Opinion
Decided October 10, 1985
Appeal from the Appellate Division of the Supreme Court in the First Judicial Department, Irving Kirschenbaum, J.
Eugene M. Kaufman for appellant.
Frederick A.O. Schwarz, Jr., Corporation Counsel ( Elizabeth S. Natrella of counsel), for respondents.
MEMORANDUM.
The order of the Appellate Division should be affirmed, with costs.
By this article 78 proceeding petitioner seeks to enforce claimed statutory and contractual rights to tenure. Special Term properly dismissed so much of the proceeding as sought a direction that petitioner had acquired tenure as a junior high school principal. Petitioner has tenure as a teacher in Community School District No. 6. In October 1975, he was, however, appointed to central administration as Deputy Superintendent in charge of curriculum and instruction. Effective December 14, 1977, he was assigned as acting junior high school principal in charge of curriculum and instruction, the minutes noting, however, that functionally he would continue to serve as Deputy Superintendent.
After petitioner passed the examination for junior high school principal, he was, by resolution of May 22, 1979, appointed "as Junior High School Principal (assigned as Deputy Superintendent in charge of Curriculum and Instruction) effective May 1, 1979." On May 21, 1981, petitioner was appointed contracted Deputy Superintendent by a resolution of the Board, the minutes noting that he would achieve tenure as a junior high school principal on May 1, 1982. On November 12, 1981, he was appointed Acting Community Superintendent to serve until the Board elected a contracted Community Superintendent. During all of the time from October 3, 1975 until he became Acting Community Superintendent, petitioner served as Deputy Superintendent in charge of curriculum and instruction.

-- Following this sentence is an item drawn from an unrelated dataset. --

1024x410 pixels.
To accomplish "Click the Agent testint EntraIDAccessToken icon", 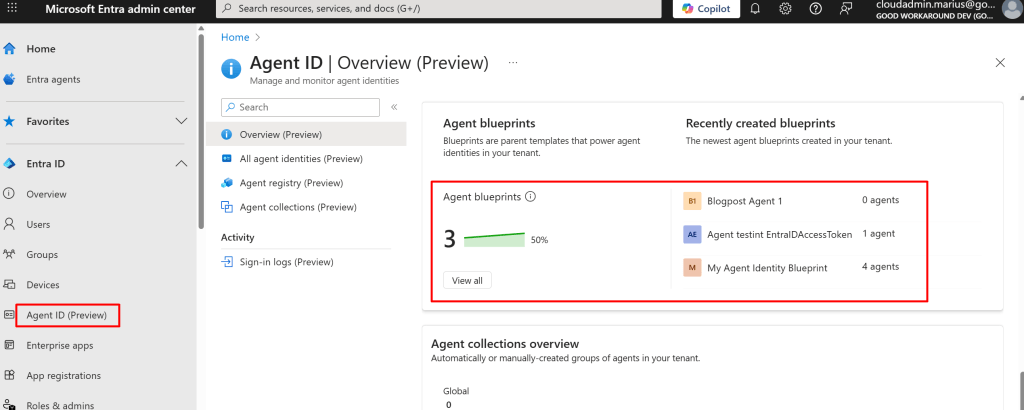I will coord(692,234).
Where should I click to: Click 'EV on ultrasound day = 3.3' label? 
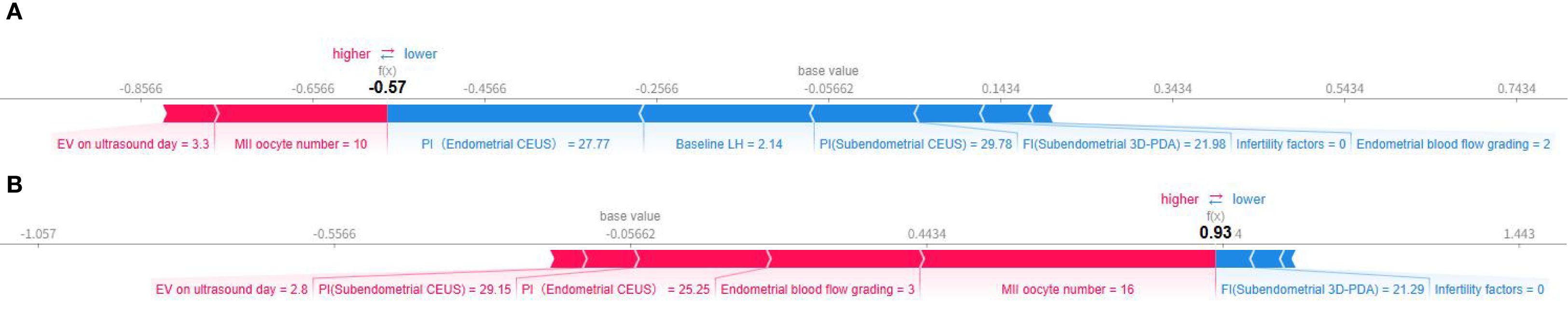click(133, 144)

On June 30, 1982, the day before the new Community Superintendent took office, petitioner and respondent Board entered into a contract referring to the May 21, 1981 resolution and providing that petitioner was to serve as Deputy Community Superintendent for two more years and that the time he had served as Acting Community Superintendent would not be subtracted from time to be credited toward completion of petitioner's probation as a junior high school principal. Notwithstanding that contract, the new Community Superintendent removed petitioner from his central administration position, assigned him to serve as a junior high school principal, effective September 1, 1982, and because petitioner had never served as a principal, requested that he agree to a one-year extension of his probationary period so that she could evaluate his performance in that position. Petitioner having refused to agree to the extension, he was informed by letter from the Superintendent on November 30, 1982, that he would not be granted tenure. On December 9, 1982, the Community School Board voted to deny petitioner tenure as a principal.
Although petitioner served as a junior high school principal only during the period between September 1, 1982 and November 30, 1982, he claims tenure by estoppel by reason of (1) the year and five months between December 14, 1977 and May 1, 1979 during which he held the title of "acting" principal, and (2) the greater than three-year period between May 1, 1979 and June 30, 1982 during which he held appointment as junior high school principal, although serving as Deputy Community Superintendent or Acting Community Superintendent.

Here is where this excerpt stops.